TRECHO DA PÁGINA =
-*-*-
RIBEIRO COUTO E O BRASIL SERTANEJO
O Brasil que Ribeiro Couto - grande poeta no verso e na
prosa, um dos mestres e chefes incontestados da nova literatura de além-Atlântico - sortilegamente evoca neste livro de tão saudável e amorável sabor rústico, não é o Brasil dos litorais iluminados, das cidades tentadoras e suntuosas, dos portos
frementes da agitação das fainas marítimas. Não é o Brasil dos turistas maravilhados e apressados, o Brasil que logo se vê e se admira da amurada dos transatlânticos fugidios.
É outro Brasil mais quieto e mais íntimo, mais singelo e mais terno. Um Brasil sem cosmopolitismo deslumbrador. Uma doce pátria de grei quase
idílica no lento curso da sua existência, decerto laboriosa, mas não arrastada pela torrente das exaustivas ambições da vida contemporânea.
-*-*-
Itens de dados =
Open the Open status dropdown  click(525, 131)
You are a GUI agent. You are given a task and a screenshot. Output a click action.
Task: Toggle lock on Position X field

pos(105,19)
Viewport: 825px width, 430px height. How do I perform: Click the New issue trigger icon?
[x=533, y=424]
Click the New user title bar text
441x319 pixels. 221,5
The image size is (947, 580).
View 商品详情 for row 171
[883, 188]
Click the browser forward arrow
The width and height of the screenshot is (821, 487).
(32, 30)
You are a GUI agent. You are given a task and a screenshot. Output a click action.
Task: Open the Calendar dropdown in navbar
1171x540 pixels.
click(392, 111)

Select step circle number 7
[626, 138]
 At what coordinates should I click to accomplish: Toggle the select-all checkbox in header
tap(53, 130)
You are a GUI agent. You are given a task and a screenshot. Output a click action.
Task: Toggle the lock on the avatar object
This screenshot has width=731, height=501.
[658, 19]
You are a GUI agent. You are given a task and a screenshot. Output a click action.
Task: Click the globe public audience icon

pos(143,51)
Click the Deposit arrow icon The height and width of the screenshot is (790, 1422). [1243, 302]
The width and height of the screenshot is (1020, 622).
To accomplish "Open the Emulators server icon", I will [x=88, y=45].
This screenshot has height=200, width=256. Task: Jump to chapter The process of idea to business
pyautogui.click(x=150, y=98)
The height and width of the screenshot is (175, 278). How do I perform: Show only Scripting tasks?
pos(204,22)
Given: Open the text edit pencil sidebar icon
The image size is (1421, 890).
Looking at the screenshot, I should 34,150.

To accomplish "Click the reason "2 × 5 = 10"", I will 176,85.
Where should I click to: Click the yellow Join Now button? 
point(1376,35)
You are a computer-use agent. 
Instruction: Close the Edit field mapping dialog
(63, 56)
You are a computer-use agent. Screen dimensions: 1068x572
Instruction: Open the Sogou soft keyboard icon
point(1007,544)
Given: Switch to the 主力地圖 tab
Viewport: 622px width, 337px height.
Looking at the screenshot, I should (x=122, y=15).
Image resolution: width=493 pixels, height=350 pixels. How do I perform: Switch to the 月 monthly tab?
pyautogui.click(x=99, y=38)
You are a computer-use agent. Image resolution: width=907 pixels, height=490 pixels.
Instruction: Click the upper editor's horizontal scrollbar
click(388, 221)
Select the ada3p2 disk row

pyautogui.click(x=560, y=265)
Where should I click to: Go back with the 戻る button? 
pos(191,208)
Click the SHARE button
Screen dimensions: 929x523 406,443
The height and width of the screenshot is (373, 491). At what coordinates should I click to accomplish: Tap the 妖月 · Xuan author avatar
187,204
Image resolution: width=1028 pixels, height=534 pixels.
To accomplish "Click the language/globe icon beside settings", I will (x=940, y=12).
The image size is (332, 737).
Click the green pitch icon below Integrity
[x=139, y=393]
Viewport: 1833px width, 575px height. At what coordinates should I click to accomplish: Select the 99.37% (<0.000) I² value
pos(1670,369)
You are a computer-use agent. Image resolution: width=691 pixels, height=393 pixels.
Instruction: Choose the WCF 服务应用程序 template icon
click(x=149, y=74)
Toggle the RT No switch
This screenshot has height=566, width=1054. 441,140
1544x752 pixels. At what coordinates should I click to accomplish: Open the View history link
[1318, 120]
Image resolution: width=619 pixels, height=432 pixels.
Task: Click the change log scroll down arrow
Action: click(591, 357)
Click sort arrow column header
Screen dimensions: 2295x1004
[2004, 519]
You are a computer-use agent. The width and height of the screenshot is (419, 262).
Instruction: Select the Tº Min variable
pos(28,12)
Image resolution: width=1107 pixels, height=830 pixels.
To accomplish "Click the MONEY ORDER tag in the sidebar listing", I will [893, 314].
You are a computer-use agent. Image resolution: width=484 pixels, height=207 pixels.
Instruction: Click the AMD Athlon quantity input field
-*-*-
PROBLEMA 1 = Resuma em duas frases o trecho sobre Ribeiro Couto e o Brasil sertanejo.
PROBLEMA 2 = Segundo o trecho sobre Ribeiro Couto, de onde os turistas veem e admiram o Brasil?
PROBLEMA 3 = Prossiga com o texto sobre Ribeiro Couto e o Brasil sertanejo a partir da última frase apresentada.

RESPOSTA ESPERADA 1 = O Brasil que Ribeiro Couto evoca neste livro não é o dos litorais iluminados, das cidades suntuosas e dos portos agitados, nem aquele que os turistas admiram da amurada dos transatlânticos. É outro Brasil, mais quieto, íntimo, singelo e terno, sem cosmopolitismo deslumbrador e não arrastado pelas exaustivas ambições da vida contemporânea.

RESPOSTA ESPERADA 2 = Da amurada dos transatlânticos fugidios.

RESPOSTA ESPERADA 3 =
Brasil que mal lobrigamos de longe, que mal conhecemos em Portugal, ou nem sequer chegamos a conhecer, discreto alfobre das energias, das
esperanças e das tradições perenes com as quais se alimenta, com as quais se fortalece e enobrece, momento a momento, a alma e o espírito do povo brasileiro.
"Espelho da terra nacional", chama Ribeiro Couto à história deliciosa que nos conta aqui. E assim é. Nenhuma designação mais justa poderia caber a
este livro de cativante, de enfeitiçante magia. O ambiente do Brasil do interior, daquele Brasil oculto pelo vário e impetuoso esplendor das suas praias oceânicas, eis, de fato, o tema ou, antes o "personagem" primacial do romance. Não ostenta, não
nos mostra este livro, embora o autor o pudesse fazer, pretensões a romance psicológico ou psico-fisiológico, a falsas profundidades de análise mais ou menos servas da lição de Freud, e, aliás não imitáveis, inspirações bebidas na já por demais
imitada e louvada arte "proustiana".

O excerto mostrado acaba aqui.